- [THE RECORDS]:
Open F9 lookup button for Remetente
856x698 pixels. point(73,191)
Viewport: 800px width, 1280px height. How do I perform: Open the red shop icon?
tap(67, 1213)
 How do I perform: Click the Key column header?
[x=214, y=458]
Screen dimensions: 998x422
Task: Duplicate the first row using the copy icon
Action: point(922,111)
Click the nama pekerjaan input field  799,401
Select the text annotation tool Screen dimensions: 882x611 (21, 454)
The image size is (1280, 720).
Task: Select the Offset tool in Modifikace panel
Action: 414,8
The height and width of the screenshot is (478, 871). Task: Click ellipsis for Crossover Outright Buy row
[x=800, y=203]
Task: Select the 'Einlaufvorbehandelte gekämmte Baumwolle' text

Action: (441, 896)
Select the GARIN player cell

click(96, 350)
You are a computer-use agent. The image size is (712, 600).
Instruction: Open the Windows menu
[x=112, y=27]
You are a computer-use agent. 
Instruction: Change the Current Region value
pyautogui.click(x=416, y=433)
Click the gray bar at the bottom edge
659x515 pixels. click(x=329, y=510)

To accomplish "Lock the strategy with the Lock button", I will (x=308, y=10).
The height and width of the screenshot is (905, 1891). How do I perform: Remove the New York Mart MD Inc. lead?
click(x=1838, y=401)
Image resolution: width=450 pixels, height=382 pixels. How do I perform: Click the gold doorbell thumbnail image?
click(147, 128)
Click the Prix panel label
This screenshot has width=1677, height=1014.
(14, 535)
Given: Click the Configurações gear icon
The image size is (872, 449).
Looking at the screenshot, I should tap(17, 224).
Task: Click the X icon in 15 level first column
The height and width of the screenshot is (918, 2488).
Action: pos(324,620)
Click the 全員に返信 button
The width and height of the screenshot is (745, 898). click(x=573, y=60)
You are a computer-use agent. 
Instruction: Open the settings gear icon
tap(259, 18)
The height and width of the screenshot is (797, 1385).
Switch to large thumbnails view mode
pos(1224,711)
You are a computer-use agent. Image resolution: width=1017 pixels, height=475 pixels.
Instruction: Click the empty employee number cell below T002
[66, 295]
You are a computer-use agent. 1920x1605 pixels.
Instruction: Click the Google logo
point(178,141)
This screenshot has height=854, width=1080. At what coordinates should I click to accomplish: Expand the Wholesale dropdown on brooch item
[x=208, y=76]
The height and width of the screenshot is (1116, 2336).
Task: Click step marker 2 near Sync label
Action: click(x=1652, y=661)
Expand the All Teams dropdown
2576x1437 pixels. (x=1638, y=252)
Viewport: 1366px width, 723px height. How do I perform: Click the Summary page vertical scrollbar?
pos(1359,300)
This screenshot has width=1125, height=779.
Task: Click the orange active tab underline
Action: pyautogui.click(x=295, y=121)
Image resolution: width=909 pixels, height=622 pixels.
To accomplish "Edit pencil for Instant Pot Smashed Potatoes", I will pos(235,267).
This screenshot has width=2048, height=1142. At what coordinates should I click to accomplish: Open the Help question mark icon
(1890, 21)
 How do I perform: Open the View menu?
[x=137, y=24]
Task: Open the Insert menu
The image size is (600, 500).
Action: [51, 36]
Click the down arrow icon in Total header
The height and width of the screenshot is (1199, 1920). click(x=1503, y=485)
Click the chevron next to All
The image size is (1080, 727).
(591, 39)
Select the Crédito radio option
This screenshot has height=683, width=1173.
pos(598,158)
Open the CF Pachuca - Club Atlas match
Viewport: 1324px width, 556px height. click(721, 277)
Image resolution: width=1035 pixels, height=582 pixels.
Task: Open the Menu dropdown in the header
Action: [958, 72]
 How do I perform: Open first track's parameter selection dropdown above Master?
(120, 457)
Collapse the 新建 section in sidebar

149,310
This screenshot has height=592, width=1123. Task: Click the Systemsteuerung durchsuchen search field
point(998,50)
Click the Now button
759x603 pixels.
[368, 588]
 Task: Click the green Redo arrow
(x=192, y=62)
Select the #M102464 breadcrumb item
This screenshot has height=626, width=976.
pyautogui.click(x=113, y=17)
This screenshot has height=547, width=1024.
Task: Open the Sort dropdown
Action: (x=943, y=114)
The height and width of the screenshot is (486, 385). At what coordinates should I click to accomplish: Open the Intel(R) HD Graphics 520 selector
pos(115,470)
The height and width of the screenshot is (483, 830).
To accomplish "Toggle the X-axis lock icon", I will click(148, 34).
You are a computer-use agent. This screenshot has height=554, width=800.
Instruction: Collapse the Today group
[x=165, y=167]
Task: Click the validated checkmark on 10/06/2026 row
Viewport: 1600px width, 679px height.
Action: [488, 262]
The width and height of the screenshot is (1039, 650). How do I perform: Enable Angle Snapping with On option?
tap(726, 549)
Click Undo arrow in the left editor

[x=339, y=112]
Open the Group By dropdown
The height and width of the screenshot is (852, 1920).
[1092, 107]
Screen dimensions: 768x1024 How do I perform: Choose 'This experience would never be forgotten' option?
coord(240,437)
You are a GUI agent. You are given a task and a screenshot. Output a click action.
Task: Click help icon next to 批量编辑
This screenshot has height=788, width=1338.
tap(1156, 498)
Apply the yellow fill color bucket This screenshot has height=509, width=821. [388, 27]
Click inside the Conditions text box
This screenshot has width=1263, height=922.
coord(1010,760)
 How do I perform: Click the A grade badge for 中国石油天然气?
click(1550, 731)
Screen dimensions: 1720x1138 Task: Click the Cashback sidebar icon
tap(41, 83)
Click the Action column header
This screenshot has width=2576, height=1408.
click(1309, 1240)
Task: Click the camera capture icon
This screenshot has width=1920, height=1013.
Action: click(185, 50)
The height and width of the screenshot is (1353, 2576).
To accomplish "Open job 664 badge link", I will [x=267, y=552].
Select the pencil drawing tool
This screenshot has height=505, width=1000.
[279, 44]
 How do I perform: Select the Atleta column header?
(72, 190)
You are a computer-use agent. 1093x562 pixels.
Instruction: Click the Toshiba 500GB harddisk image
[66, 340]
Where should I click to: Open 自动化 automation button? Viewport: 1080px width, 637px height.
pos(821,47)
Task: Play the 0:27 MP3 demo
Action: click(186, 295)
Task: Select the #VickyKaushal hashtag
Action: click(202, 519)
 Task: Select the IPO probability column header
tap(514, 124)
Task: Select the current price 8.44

- [TASK DIRECTIONS]: Copy all of the records above exactly as they appear, line for line.

- [WRITTEN SOLUTION]:
Open F9 lookup button for Remetente
856x698 pixels. point(73,191)
Viewport: 800px width, 1280px height. How do I perform: Open the red shop icon?
tap(67, 1213)
 How do I perform: Click the Key column header?
[x=214, y=458]
Screen dimensions: 998x422
Task: Duplicate the first row using the copy icon
Action: point(922,111)
Click the nama pekerjaan input field  799,401
Select the text annotation tool Screen dimensions: 882x611 (21, 454)
The image size is (1280, 720).
Task: Select the Offset tool in Modifikace panel
Action: 414,8
The height and width of the screenshot is (478, 871). Task: Click ellipsis for Crossover Outright Buy row
[x=800, y=203]
Task: Select the 'Einlaufvorbehandelte gekämmte Baumwolle' text

Action: (441, 896)
Select the GARIN player cell

click(96, 350)
You are a computer-use agent. The image size is (712, 600).
Instruction: Open the Windows menu
[x=112, y=27]
You are a computer-use agent. 
Instruction: Change the Current Region value
pyautogui.click(x=416, y=433)
Click the gray bar at the bottom edge
659x515 pixels. click(x=329, y=510)

To accomplish "Lock the strategy with the Lock button", I will (x=308, y=10).
The height and width of the screenshot is (905, 1891). How do I perform: Remove the New York Mart MD Inc. lead?
click(x=1838, y=401)
Image resolution: width=450 pixels, height=382 pixels. How do I perform: Click the gold doorbell thumbnail image?
click(147, 128)
Click the Prix panel label
This screenshot has width=1677, height=1014.
(14, 535)
Given: Click the Configurações gear icon
The image size is (872, 449).
Looking at the screenshot, I should tap(17, 224).
Task: Click the X icon in 15 level first column
The height and width of the screenshot is (918, 2488).
Action: pos(324,620)
Click the 全員に返信 button
The width and height of the screenshot is (745, 898). click(x=573, y=60)
You are a computer-use agent. 
Instruction: Open the settings gear icon
tap(259, 18)
The height and width of the screenshot is (797, 1385).
Switch to large thumbnails view mode
pos(1224,711)
You are a computer-use agent. Image resolution: width=1017 pixels, height=475 pixels.
Instruction: Click the empty employee number cell below T002
[66, 295]
You are a computer-use agent. 1920x1605 pixels.
Instruction: Click the Google logo
point(178,141)
This screenshot has height=854, width=1080. At what coordinates should I click to accomplish: Expand the Wholesale dropdown on brooch item
[x=208, y=76]
The height and width of the screenshot is (1116, 2336).
Task: Click step marker 2 near Sync label
Action: click(x=1652, y=661)
Expand the All Teams dropdown
2576x1437 pixels. (x=1638, y=252)
Viewport: 1366px width, 723px height. How do I perform: Click the Summary page vertical scrollbar?
pos(1359,300)
This screenshot has width=1125, height=779.
Task: Click the orange active tab underline
Action: pyautogui.click(x=295, y=121)
Image resolution: width=909 pixels, height=622 pixels.
To accomplish "Edit pencil for Instant Pot Smashed Potatoes", I will pos(235,267).
This screenshot has width=2048, height=1142. At what coordinates should I click to accomplish: Open the Help question mark icon
(1890, 21)
 How do I perform: Open the View menu?
[x=137, y=24]
Task: Open the Insert menu
The image size is (600, 500).
Action: [51, 36]
Click the down arrow icon in Total header
The height and width of the screenshot is (1199, 1920). click(x=1503, y=485)
Click the chevron next to All
The image size is (1080, 727).
(591, 39)
Select the Crédito radio option
This screenshot has height=683, width=1173.
pos(598,158)
Open the CF Pachuca - Club Atlas match
Viewport: 1324px width, 556px height. click(721, 277)
Image resolution: width=1035 pixels, height=582 pixels.
Task: Open the Menu dropdown in the header
Action: [958, 72]
 How do I perform: Open first track's parameter selection dropdown above Master?
(120, 457)
Collapse the 新建 section in sidebar

149,310
This screenshot has height=592, width=1123. Task: Click the Systemsteuerung durchsuchen search field
point(998,50)
Click the Now button
759x603 pixels.
[368, 588]
 Task: Click the green Redo arrow
(x=192, y=62)
Select the #M102464 breadcrumb item
This screenshot has height=626, width=976.
pyautogui.click(x=113, y=17)
This screenshot has height=547, width=1024.
Task: Open the Sort dropdown
Action: (x=943, y=114)
The height and width of the screenshot is (486, 385). At what coordinates should I click to accomplish: Open the Intel(R) HD Graphics 520 selector
pos(115,470)
The height and width of the screenshot is (483, 830).
To accomplish "Toggle the X-axis lock icon", I will click(148, 34).
You are a computer-use agent. This screenshot has height=554, width=800.
Instruction: Collapse the Today group
[x=165, y=167]
Task: Click the validated checkmark on 10/06/2026 row
Viewport: 1600px width, 679px height.
Action: [488, 262]
The width and height of the screenshot is (1039, 650). How do I perform: Enable Angle Snapping with On option?
tap(726, 549)
Click Undo arrow in the left editor

[x=339, y=112]
Open the Group By dropdown
The height and width of the screenshot is (852, 1920).
[1092, 107]
Screen dimensions: 768x1024 How do I perform: Choose 'This experience would never be forgotten' option?
coord(240,437)
You are a GUI agent. You are given a task and a screenshot. Output a click action.
Task: Click help icon next to 批量编辑
This screenshot has height=788, width=1338.
tap(1156, 498)
Apply the yellow fill color bucket This screenshot has height=509, width=821. [388, 27]
Click inside the Conditions text box
This screenshot has width=1263, height=922.
coord(1010,760)
 How do I perform: Click the A grade badge for 中国石油天然气?
click(1550, 731)
Screen dimensions: 1720x1138 Task: Click the Cashback sidebar icon
tap(41, 83)
Click the Action column header
This screenshot has width=2576, height=1408.
click(1309, 1240)
Task: Click the camera capture icon
This screenshot has width=1920, height=1013.
Action: click(185, 50)
The height and width of the screenshot is (1353, 2576).
To accomplish "Open job 664 badge link", I will [x=267, y=552].
Select the pencil drawing tool
This screenshot has height=505, width=1000.
[279, 44]
 How do I perform: Select the Atleta column header?
(72, 190)
You are a computer-use agent. 1093x562 pixels.
Instruction: Click the Toshiba 500GB harddisk image
[66, 340]
Where should I click to: Open 自动化 automation button? Viewport: 1080px width, 637px height.
pos(821,47)
Task: Play the 0:27 MP3 demo
Action: click(186, 295)
Task: Select the #VickyKaushal hashtag
Action: click(202, 519)
 Task: Select the IPO probability column header
tap(514, 124)
Task: Select the current price 8.44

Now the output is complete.